Google Groups no longer supports new Usenet posts or subscriptions. Historical content remains viewable.
Dismiss

Invoke any function with custom stack (irrespective of signature)

22 views
Skip to first unread message

Frederick Virchanza Gotham

unread,
Jul 14, 2023, 8:12:54 AM7/14/23
to

My main language is C/C++ and so I'm used to seeing function signatures such as the following:

void Func(void);
int Func(void);
void Func(double, int, char*);

which would be written as follows in Visual Basic:

Private Sub Func()
Private Function Func() As Integer
Private Sub Func(ByVal arg1 As Double, ByVal arg2 As Integer, ByVal arg3 As String)

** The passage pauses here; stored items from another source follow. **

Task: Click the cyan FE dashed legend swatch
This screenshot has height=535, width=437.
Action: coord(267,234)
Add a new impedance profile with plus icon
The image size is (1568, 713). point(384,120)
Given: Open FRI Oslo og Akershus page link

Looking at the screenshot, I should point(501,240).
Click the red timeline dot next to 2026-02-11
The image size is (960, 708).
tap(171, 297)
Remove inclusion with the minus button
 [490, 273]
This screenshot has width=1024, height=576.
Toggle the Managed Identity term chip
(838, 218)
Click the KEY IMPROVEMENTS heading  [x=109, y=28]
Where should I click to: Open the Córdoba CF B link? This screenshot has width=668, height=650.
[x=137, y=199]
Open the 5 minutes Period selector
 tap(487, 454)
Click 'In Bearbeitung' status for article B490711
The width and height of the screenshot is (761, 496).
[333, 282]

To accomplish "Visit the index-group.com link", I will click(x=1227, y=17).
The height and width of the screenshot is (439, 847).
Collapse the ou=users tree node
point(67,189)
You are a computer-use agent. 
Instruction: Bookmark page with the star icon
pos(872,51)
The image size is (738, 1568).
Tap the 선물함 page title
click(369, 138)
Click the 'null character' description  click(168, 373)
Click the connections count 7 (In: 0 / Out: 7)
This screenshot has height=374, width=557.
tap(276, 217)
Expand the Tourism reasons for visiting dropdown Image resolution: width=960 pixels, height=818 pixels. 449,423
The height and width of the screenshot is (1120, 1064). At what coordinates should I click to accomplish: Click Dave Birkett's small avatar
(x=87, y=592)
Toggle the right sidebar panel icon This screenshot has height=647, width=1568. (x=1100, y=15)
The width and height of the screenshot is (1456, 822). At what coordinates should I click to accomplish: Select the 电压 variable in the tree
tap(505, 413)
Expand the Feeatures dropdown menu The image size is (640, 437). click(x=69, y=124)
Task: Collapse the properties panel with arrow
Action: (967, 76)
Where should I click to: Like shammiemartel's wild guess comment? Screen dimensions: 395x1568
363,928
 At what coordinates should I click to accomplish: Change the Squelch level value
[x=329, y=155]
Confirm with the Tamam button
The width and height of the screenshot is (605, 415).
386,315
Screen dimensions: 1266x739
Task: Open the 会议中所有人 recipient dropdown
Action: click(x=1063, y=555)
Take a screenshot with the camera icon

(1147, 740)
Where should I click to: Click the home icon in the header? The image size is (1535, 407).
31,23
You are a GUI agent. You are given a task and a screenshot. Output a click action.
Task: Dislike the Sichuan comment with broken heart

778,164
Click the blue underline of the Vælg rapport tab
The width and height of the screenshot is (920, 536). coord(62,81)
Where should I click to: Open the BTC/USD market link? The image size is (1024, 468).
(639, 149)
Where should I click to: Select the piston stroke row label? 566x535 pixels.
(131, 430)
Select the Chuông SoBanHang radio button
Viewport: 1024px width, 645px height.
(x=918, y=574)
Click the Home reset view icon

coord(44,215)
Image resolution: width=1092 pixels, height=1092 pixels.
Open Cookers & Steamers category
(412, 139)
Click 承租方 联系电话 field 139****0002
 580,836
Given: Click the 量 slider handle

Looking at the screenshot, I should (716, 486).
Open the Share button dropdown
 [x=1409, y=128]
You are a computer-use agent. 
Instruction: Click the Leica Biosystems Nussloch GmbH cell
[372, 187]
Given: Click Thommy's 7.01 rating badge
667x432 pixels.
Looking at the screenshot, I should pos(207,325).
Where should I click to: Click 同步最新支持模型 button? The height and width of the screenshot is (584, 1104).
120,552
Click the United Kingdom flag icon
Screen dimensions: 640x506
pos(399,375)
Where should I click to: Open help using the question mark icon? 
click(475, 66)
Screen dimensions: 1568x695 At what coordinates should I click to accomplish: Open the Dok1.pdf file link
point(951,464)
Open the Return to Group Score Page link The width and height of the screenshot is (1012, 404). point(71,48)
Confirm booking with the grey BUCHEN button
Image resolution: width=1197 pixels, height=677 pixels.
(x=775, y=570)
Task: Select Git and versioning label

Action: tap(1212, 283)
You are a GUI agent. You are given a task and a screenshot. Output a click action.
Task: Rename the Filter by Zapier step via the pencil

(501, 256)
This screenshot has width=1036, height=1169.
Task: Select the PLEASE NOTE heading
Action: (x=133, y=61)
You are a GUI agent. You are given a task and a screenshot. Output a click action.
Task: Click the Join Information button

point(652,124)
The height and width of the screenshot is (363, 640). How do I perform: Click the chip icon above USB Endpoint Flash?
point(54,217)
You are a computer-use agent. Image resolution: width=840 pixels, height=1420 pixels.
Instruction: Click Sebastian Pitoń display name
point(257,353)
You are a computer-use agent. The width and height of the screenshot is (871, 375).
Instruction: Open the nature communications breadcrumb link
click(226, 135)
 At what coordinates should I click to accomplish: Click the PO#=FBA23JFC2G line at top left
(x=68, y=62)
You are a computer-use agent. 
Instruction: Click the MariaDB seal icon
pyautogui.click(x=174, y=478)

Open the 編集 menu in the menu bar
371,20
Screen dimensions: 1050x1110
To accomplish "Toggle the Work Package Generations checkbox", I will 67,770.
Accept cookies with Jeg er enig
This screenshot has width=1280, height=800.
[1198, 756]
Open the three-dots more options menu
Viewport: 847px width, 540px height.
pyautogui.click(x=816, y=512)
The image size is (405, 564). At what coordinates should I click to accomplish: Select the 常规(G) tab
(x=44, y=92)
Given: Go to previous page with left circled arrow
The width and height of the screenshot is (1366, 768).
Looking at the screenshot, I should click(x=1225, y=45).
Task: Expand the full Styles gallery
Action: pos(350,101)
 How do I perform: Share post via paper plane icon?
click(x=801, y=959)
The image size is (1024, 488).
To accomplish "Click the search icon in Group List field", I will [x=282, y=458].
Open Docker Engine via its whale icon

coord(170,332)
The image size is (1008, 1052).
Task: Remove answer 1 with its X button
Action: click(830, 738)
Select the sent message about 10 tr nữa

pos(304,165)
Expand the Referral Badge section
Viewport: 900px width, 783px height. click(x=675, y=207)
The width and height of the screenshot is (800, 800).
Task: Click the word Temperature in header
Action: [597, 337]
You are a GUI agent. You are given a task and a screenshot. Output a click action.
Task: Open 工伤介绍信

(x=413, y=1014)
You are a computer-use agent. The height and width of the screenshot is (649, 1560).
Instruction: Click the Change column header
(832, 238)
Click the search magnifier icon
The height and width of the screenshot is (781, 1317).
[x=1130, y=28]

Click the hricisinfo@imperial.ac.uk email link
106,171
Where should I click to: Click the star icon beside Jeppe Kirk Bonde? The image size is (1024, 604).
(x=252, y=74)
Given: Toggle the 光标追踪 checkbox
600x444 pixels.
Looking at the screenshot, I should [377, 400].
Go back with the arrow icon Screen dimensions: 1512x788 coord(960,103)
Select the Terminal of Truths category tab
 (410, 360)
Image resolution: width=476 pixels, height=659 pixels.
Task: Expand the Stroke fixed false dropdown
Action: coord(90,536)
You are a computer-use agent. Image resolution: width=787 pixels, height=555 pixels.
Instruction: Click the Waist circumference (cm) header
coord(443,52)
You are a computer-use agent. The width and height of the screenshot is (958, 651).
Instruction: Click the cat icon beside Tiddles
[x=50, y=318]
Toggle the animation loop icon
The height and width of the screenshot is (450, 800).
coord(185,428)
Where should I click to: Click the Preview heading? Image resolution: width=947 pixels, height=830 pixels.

A few months ago, I devised a way in x86_64 assembler and C++ of dynamically allocating a separate stack to use for a single invocation of a function, and in the end I even got it working with exception handling. But it only worked for functions that don't take an argument and don't return a value.

Since then, I've tried to come up with a universal solution that will work for all function signatures (even those with supernumerary parameters, or that return a very big struct by value), and I've got it working for System V x86_64.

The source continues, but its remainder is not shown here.